Arrestation de Mladic: «La Serbie tout droit dans l’UE?»
L’arrestation de Ratko Mladic fait la une de la presse helvétique ce vendredi. Avec une certaine unanimité sur le désir de la Serbie de montrer patte blanche à l'UE en vue d'une candidature à l’adhésion en décembre prochain.
Un policier sceptique face à un Mladic menotté, les mains tellement dégoulinantes de sang qu’il est impossible de lui prendre ses empreintes digitales… Chapatte, le caricaturiste du Temps, résume l’opinion générale, suite à l’arrestation de l’homme accusé du massacre de 8000 hommes à Srebrenica durant la guerre de Bosnie.
«Fin d’une longue cavale pour le ‘boucher des Balkans’», «Satisfaction tardive», «La Serbie remplit ses conditions», «Une prise pour la justice et pour l’histoire», ces titres pour saluer l’arrestation de l’homme recherché depuis 1995 par le Tribunal pénal international pour l’ex-Yougoslavie (TPIY).
Seize ans d’attente
«Les victimes des meurtres de masse ont dû attendre longtemps et le gouvernement serbe a mené l’Occident par le bout du nez durant 16 ans», commente le Tages Anzeiger. Et de rappeler que, pendant toutes ces années, Mladic a bénéficié de la protection de l’armée et des services secrets, qui eux aussi «s’étaient sali les mains» en Bosnie.

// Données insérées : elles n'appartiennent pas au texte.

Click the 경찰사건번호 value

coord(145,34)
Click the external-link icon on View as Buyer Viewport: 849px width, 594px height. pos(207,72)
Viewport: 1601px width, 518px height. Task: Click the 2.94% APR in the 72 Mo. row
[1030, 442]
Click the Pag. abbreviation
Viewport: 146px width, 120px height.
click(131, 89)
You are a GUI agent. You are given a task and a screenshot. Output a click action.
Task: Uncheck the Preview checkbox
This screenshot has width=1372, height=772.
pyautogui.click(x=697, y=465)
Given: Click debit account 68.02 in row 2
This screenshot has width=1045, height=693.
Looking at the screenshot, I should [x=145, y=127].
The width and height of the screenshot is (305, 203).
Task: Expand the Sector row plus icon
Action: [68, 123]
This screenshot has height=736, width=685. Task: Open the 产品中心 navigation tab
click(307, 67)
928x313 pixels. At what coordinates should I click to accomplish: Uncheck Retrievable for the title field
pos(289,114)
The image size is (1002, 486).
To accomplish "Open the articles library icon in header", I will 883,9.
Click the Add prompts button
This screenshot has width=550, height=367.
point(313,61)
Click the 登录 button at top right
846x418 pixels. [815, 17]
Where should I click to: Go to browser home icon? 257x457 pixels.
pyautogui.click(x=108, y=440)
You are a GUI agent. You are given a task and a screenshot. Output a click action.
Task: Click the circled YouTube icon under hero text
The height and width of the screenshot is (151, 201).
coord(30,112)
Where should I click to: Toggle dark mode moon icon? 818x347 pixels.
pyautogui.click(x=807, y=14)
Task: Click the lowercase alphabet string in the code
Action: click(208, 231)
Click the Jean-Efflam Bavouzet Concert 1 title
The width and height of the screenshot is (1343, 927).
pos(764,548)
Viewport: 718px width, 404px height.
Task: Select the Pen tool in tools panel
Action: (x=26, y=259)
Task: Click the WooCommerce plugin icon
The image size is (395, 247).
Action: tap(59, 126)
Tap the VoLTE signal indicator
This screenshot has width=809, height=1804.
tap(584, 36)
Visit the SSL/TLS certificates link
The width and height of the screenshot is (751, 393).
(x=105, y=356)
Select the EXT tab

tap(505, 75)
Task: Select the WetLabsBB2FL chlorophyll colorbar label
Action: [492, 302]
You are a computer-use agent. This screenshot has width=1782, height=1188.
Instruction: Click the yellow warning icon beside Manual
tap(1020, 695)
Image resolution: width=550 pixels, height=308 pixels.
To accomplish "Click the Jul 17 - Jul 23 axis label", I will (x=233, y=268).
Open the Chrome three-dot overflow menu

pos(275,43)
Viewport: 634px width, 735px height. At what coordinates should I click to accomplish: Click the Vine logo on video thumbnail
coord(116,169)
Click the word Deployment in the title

La Neue Zürcher Zeitung se demande elle aussi comment il a été possible, pour Mladic, comme pour l’ex-président de la république serbe Radovan Karadzic, de rester cacher si longtemps.
Le quotidien zurichois répond que cette arrestation «est surtout le produit d’une politique pragmatique et des pressions extérieures», car «même pour la Serbie l’intégration européenne est plus importante que Mladic». Et pourtant, de rappeler que «Belgrade ne reconnaît toujours pas que le massacre de Srebrenica était un génocide».
Le Corriere del Ticino évoque, lui, «la colère des ultranationalistes serbes» pour qui «l’ex-commandant des forces serbes-bosniaques est un héros qui a défendu les intérêts de leur ethnie».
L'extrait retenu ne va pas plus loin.